This page contains a list of hopefully useful notebooks and bits of code I've written up at one time or another, generally related to galaxy spectral fitting, Bayesian statistics and sampling methods.
With Kartheik Iyer, I ran two unconference sessions on galaxy spectral fitting at the STScI multi-object spectroscopy conference in 2021. We wrote a series of Google Colab notebook exercises covering a range of topics, including basic usage of Bagpipes, the effects of priors and data quality on spectral fitting, fitting spectroscopic data, sampling methods, and GPU computing with Google Tensorflow.
Whilst attending the ICIC data analysis workshop, I wrote up a couple of Jupyter notebooks on using Gibbs sampling to sample from posterior distributions with hundreds to thousands of dimensions. I also wrote up a basic Python module for Gibbs sampling from general probability distributions.

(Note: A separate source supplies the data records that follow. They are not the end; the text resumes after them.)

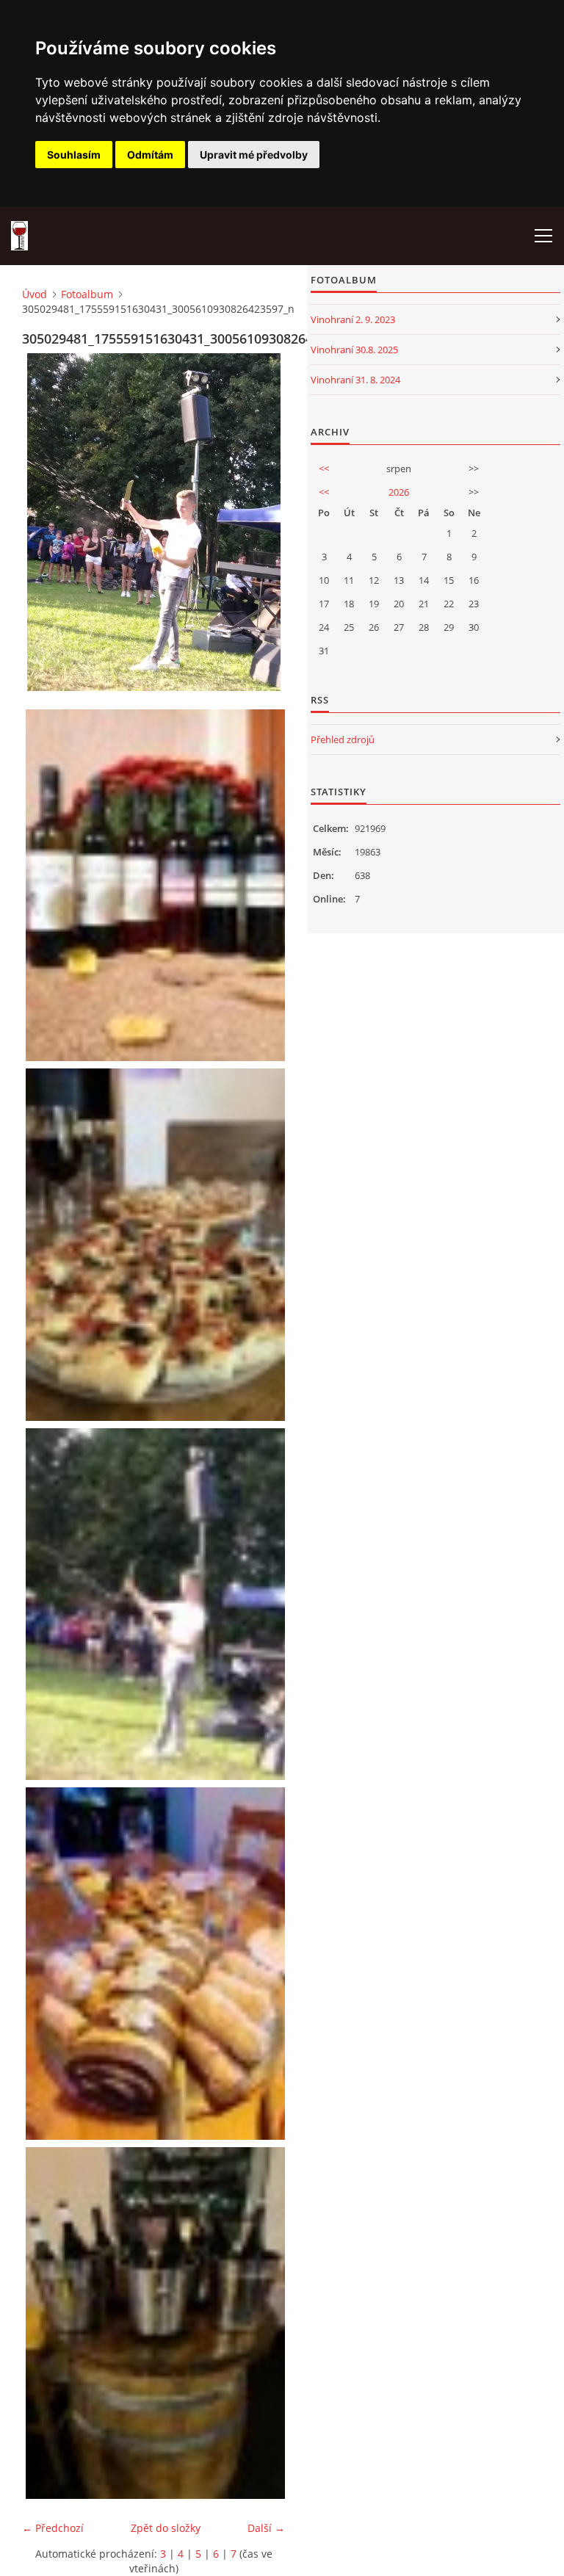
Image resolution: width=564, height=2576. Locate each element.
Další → (266, 2528)
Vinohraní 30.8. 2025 (354, 349)
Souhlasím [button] (74, 154)
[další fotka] (261, 522)
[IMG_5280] (157, 1963)
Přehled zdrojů (343, 739)
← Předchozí (53, 2528)
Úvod (34, 294)
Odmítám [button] (150, 154)
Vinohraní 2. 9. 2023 (353, 319)
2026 (398, 492)
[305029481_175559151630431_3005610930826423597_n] (157, 1604)
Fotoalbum (87, 294)
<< (324, 468)
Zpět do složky (165, 2528)
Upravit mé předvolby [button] (254, 154)
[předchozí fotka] (45, 522)
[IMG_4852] (157, 1244)
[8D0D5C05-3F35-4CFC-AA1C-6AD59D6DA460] (157, 2323)
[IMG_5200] (157, 885)
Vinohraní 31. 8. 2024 (355, 379)
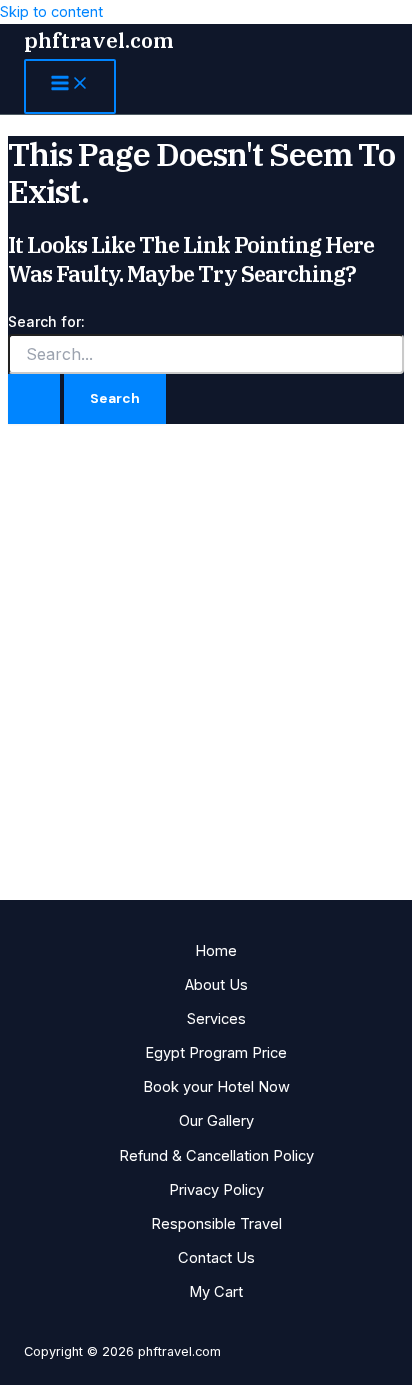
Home (216, 951)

I wrote up a basic Python package for nested sampling whilst reading Skilling 2006 to learn more about how the method works. This isn't the most efficient code to use on real data, but it might be a useful guide if you're looking to write something similar to understand the nested sampling algorithm better.
This repository contains a series of Jupyter notebooks that will take you through writing a very basic galaxy spectral fitting code.
While getting to grips with mpi4py, I wrote this code, which automatically splits up an array and sends out equally sized chunks to each core, trivially speeding up repetitive tasks.
I wrote SpectRes to resample spectroscopic data with associated uncertainties. I also published a quick research note on arXiv explaing the method.